Supplied data:
* Begin *
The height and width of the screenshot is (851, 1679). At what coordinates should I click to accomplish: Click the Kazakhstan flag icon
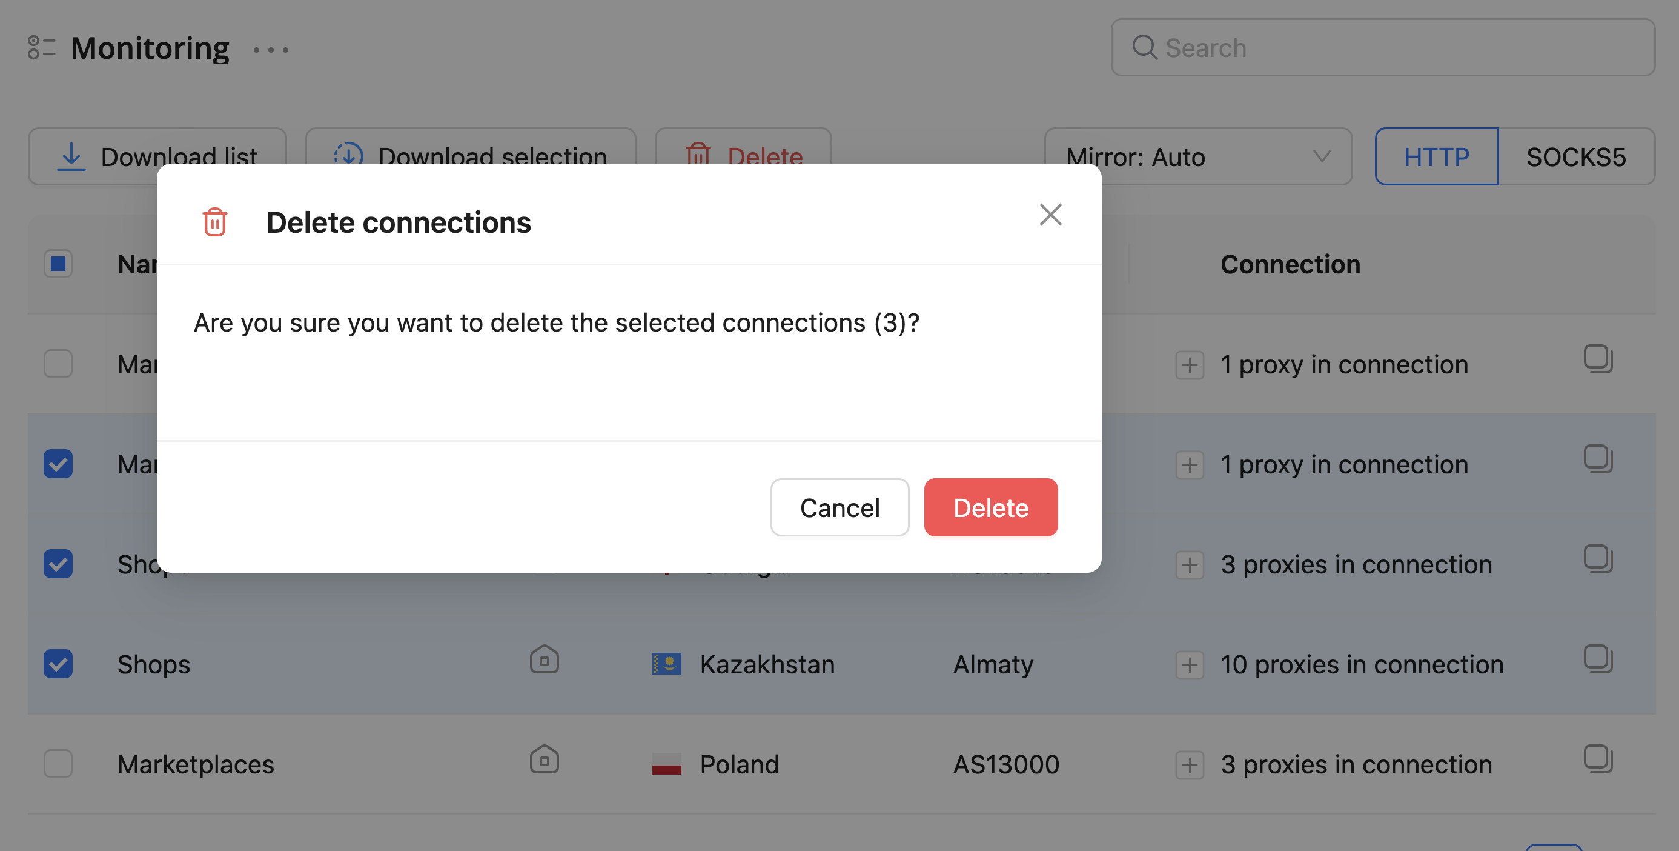[666, 664]
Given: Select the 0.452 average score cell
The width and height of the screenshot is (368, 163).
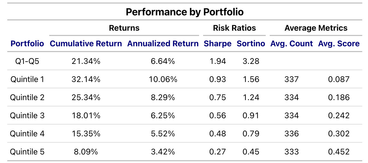Looking at the screenshot, I should [339, 152].
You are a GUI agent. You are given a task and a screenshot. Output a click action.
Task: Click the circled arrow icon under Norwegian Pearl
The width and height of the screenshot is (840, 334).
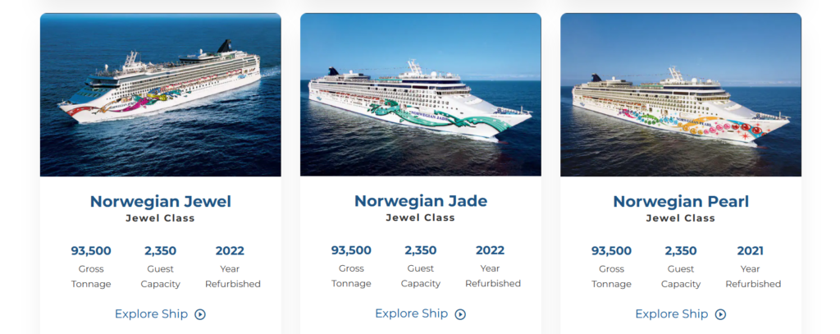click(x=720, y=314)
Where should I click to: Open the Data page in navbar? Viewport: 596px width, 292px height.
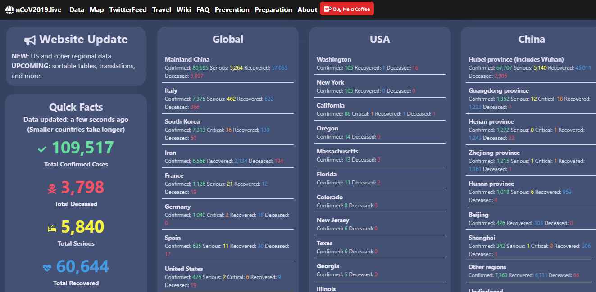tap(77, 10)
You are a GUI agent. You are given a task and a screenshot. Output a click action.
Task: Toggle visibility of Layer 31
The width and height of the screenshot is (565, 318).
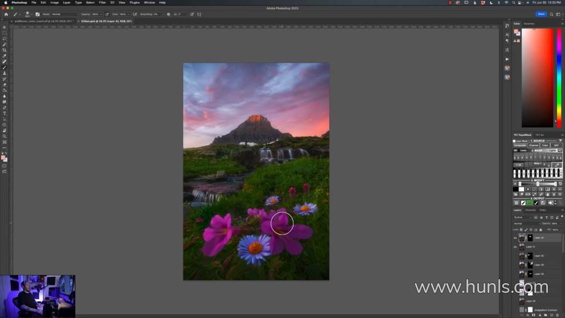tap(515, 247)
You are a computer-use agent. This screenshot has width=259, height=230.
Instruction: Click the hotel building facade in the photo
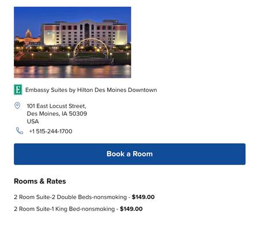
* End *
Goal: Copy out each line in the rows above that contains the word "width".

Expected answer:
The height and width of the screenshot is (851, 1679). At what coordinates should I click to accomplish: Click the Kazakhstan flag icon
The width and height of the screenshot is (368, 163).
The width and height of the screenshot is (840, 334).
Where should I click to: Open the Data page in navbar? Viewport: 596px width, 292px height.
The width and height of the screenshot is (565, 318).
You are a computer-use agent. This screenshot has width=259, height=230.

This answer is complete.